DEATH QUOTES XXIII

quotations about death

To take life was to understand your own death--that the Hour of the Huntsman also came for you.

S. M. STIRLING

The Sunrise Lands


This flesh and the other will be consumed,
the flower will doubtless perish without residue,
when death--sterile dawn, desiccated dust--
comes one day into the girdle of the haughty island,
and you, statue, daughter of man, will remain
gazing with the empty eyes that rose
up through one and another hand of the absent immortals.

PABLO NERUDA

"The Builders of Statues"


The sorrow for the dead is the only sorrow from which we refuse to be divorced. Every other wound we seek to heal - every other affliction to forget; but this wound we consider it a duty to keep open - this affliction we cherish and brood over in solitude.

WASHINGTON IRVING

"The Rural Funeral"


When one existentially awakens from within, the relation of birth-and-death is not seen as a sequential change from the former to the latter.
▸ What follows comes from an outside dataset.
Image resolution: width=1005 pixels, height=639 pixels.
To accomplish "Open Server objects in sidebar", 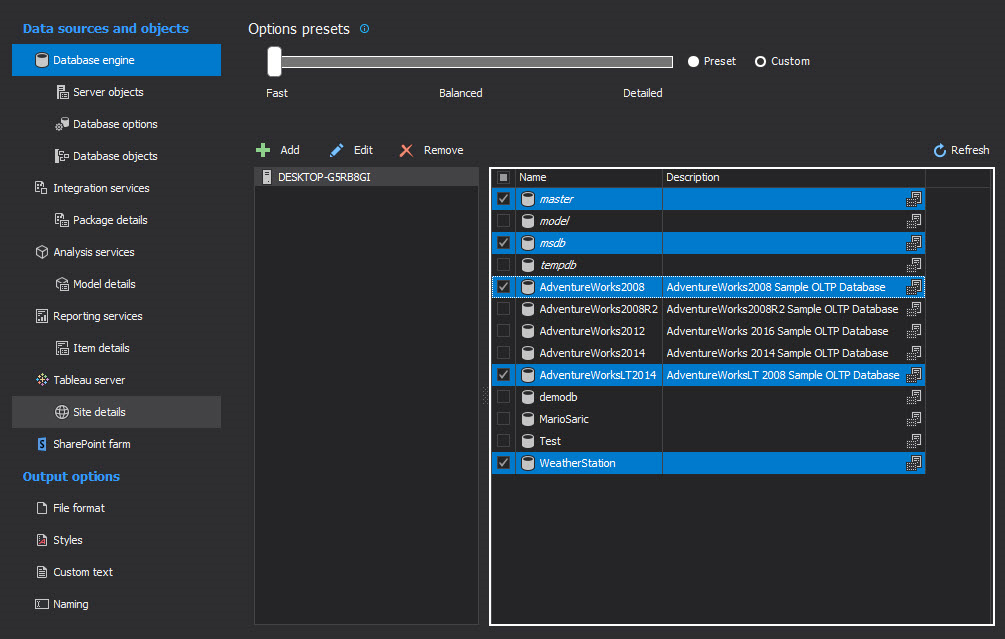I will [108, 92].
Rather, living as it is, is no more than dying, and at the same time there is no living separate from dying. This means that life itself is death and death itself is life. That is, we do not shift sequentially from birth to death, but undergo living-dying in each and every moment.

MASAO ABE

A Study of Dogen: His Philosophy and Religion


What is
Death, so it be but glorious? 'Tis a sunset;
And mortals may be happy to resemble
The Gods but in decay.

LORD BYRON

Sardanapalus


It is a curious thing, the death of a loved one. We all know that our time in this world is limited, and that eventually all of us will end up underneath some sheet, never to wake up. And yet it is always a surprise when it happens to someone we know. It is like walking up the stairs to your bedroom in the dark, and thinking there is one more stair than there is. Your foot falls down through the air, and there is a sickly moment of dark surprise as you try and readjust the way you thought of things.

DANIEL HANDLER (as Lemony Snicket)

The Reptile Room


Living, the nearest claim them; but the dear
Great dead belong to any humble heart.

KARLE WILSON BAKER

"W. V. M.", Blue Smoke


We have the promises of God as thick as daisies in summer meadows, that death, which men most fear, shall be to us the most blessed of experiences, if we trust in him. Death is unclasping; joy, breaking out in the desert; the heart, come to its blossoming time! Do we call it dying when the bud bursts into flower?

HENRY WARD BEECHER

Life Thoughts


Death is a Pepsi truck with no place to go. Dying is wham, feeling like the world's biggest fuck-up and being jerked up and out of it all. Like a puppy being lifted out of its box by the nape of its neck. Like a chess piece being removed from the board by an angry player. Wham, jerk, gone.

DAN SIMMONS

Lovedeath


Death is just--to the just.

EDWARD COUNSEL

Maxims


Death is the dropping of the flower, that the fruit may swell.

HENRY WARD BEECHER

Proverbs from Plymouth Pulpit


Man dies. Come from darkness, into darkness he returns, and is reabsorbed, without a trace left, into the illimitable void of time.

LEONID ANDREYEV

The Life of Man


By protracting life, we do not deduct one jot from the duration of death.

LUCRETIUS

De Rerum Natura


Not the least of the hardships to which the dying are subject is the visitation of their loved ones. The poor darlings, God bless them, may feel every impulse to condole and console, but their primary sensation is nonetheless one of embarrassment in the presence of the unspeakable and a guilty gratitude that it is not yet their fate.

LOUIS AUCHINCLOSS

East Side Story


Death's a fable. Did not Heaven inspire your equal Elements with living Fire blown from the Spring of Life? Is not that breath Immortal? Come; ye are as free from death as He that made ye: Can the flames expire which he kindled?

FRANCIS QUARLES

Emblems


Odd thing about death ... it reaffirms life.

RITA MAE BROWN

Hounded to Death


Death is progress, advance, disimprisonment.

REUEN THOMAS

Thoughts for the Thoughtful


My spirit is too weak--mortality
Weighs heavily on me like unwilling sleep,
And each imagin'd pinnacle and steep
Of godlike hardship tells me I must die
Like a sick Eagle looking at the sky.

JOHN KEATS

"On Seeing the Elgin Marbles"


Life and death are different sides of the same coin.

NEIL GAIMAN

American Gods


Whatever is certain in death is slightly alleviated by what is not so infallible; the time when it shall happen is undefined, but it is more or less connected with the infinite, and what we call eternity.